The campaign by the health insurance industry to stop enactment of a governmental health insurance program (the “public option”) has begun with a string of dishonest and misleading commercials warning that enactment of a public option will result in 119 million people being without health insurance coverage. It is a blatant lie! Nobody will be without coverage. John Sheils of the Lewin Group, the group that did the study used by the insurance industry to come up with the 119 million figure, admitted to CNN that: “No one is going to lose their private insurance. We think 119 people will voluntarily move to the public plan.”

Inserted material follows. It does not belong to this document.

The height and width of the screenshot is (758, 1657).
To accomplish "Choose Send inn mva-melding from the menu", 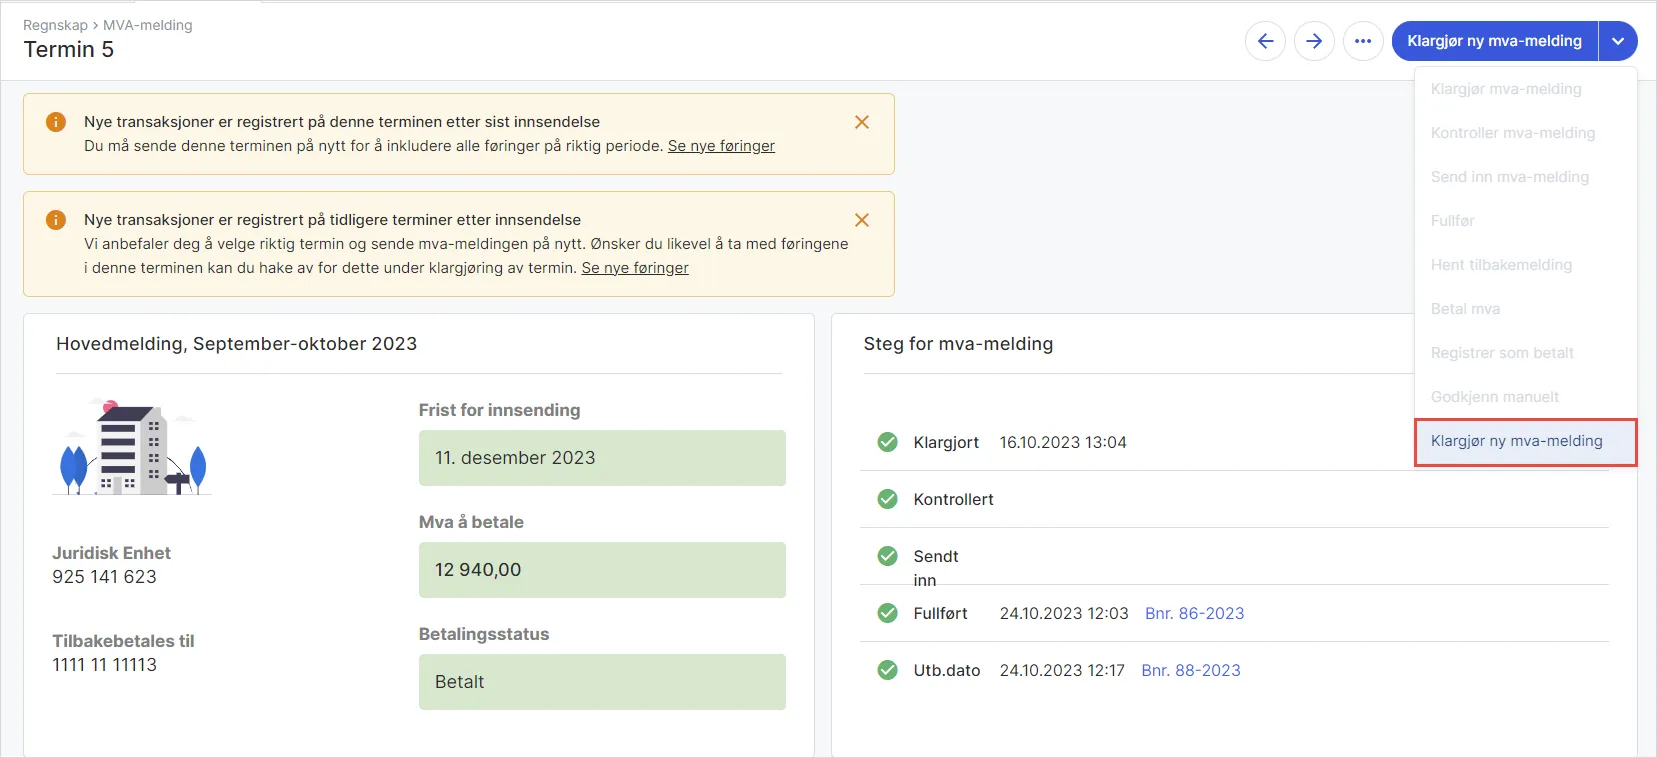I will (x=1509, y=177).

The insurance industry claims that a public option will lead to socialized medicine and that socialized medicine has been a disaster for the countries that have it. This is false on several counts. First, the public option will not lead to socialized medicine. It will be no different than the several other forms of governmental health insurance we already have, including Medicare, Medicaid, Tricare, and Government Employees Health Insurance. We will still have a private health care system with private doctors and hospitals and individual choice of such doctors and hospitals.
Secondly, it will not lead to the kinds of problems they claim for countries with single-payer systems--longer waits for necessary procedures, rationing of health care, and bureaucratic meddling in health care decisions. Just as none of this has been true under Medicare, it will not be true under a public option. When you add 47 million new people to the heath care rolls, it might result in slightly longer waits for elective procedures. People who have put-off necessary medical treatment will now be able to go in before it is too late. This might cause some delays due to the need for more doctors and health care personnel. But that is a good thing, not a disaster to be avoided.
A recent study by the Commonwealth Fund of six highly industrialized countries found that waiting times for elective surgery in European countries with single-payer systems were no worse than in the United States. While Canada has longer waits for elective surgeries than the United States, it has no waits for emergency surgeries. It also does not have 47 million people who are uninsured. In Canada, everyone has a national healthcare card guaranteeing health care from any doctor or hospital they choose. And Canada does not burden insured people with rising deductibles or co-pays.
According to data from the World Health Organization (WHO), Canada surpasses the U.S. in a broad array of health barometers, including life expectancy, infant mortality rates, adult mortality rates, and years of life lost to injuries and communicable diseases.
America has by far the most expensive health care system in the world. Yet the WHO ranks the United States as 37th in the world in the quality of health care. Americans in droves are going abroad for medical treatment, especially surgery, to countries with single-payer medical systems.
The insurance companies want people to think that there is wide opposition to a public option. However, an NBC/Wall Street Journal poll out June 17, 2009, showed that 76 percent of Americans support creation of a public option. Other recent polls show similar majorities in favor of a public option (83 percent by EBRI, a conservative business research organization, and 72 percent by a CBS News/New York Times poll).
The only thing that is keeping the Congress from enacting a public option now is the sheer money, power, and influence of the health insurance lobby and the subservience of its Republican lackeys in Congress. I confess that I do not understand why any people are standing-up for these greedy, dishonest insurance bandits when we need universal health care so badly.